● **DIRECTIONS FOR THIS TASK**: Without copying the images, write out all the entries below verbatim.

··· DATA UNDER STUDY

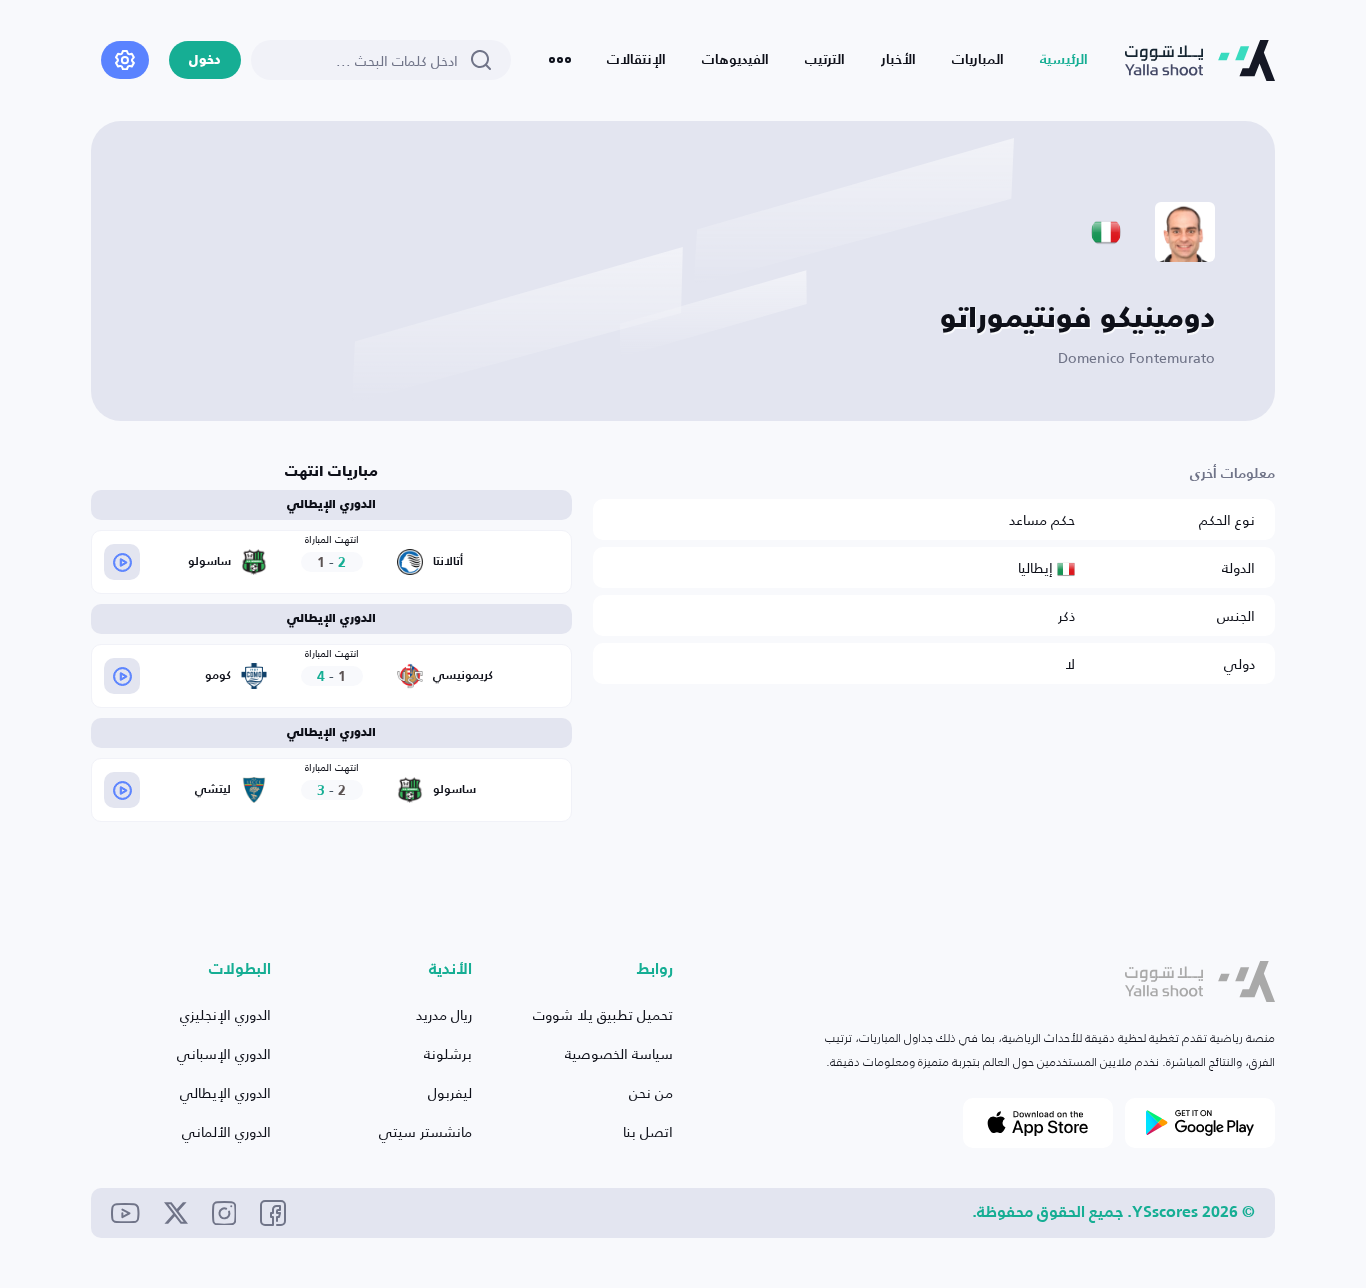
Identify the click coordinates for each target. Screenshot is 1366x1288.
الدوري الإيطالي (225, 1092)
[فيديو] (122, 562)
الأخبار (898, 60)
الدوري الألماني (226, 1131)
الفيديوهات (735, 60)
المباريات (978, 60)
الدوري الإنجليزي (225, 1014)
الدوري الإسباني (224, 1053)
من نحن (651, 1092)
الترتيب (825, 60)
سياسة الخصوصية (619, 1053)
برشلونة (448, 1053)
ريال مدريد (444, 1014)
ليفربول (450, 1092)
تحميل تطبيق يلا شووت (603, 1014)
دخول (205, 60)
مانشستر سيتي (425, 1131)
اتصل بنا (648, 1131)
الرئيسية (1064, 60)
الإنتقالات (636, 60)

······

● **RESPONSE TO THIS EXERCISE**:
Identify the click coordinates for each target. Screenshot is 1366x1288.
الدوري الإيطالي (225, 1092)
[فيديو] (122, 562)
الأخبار (898, 60)
الدوري الألماني (226, 1131)
الفيديوهات (735, 60)
المباريات (978, 60)
الدوري الإنجليزي (225, 1014)
الدوري الإسباني (224, 1053)
من نحن (651, 1092)
الترتيب (825, 60)
سياسة الخصوصية (619, 1053)
برشلونة (448, 1053)
ريال مدريد (444, 1014)
ليفربول (450, 1092)
تحميل تطبيق يلا شووت (603, 1014)
دخول (205, 60)
مانشستر سيتي (425, 1131)
اتصل بنا (648, 1131)
الرئيسية (1064, 60)
الإنتقالات (636, 60)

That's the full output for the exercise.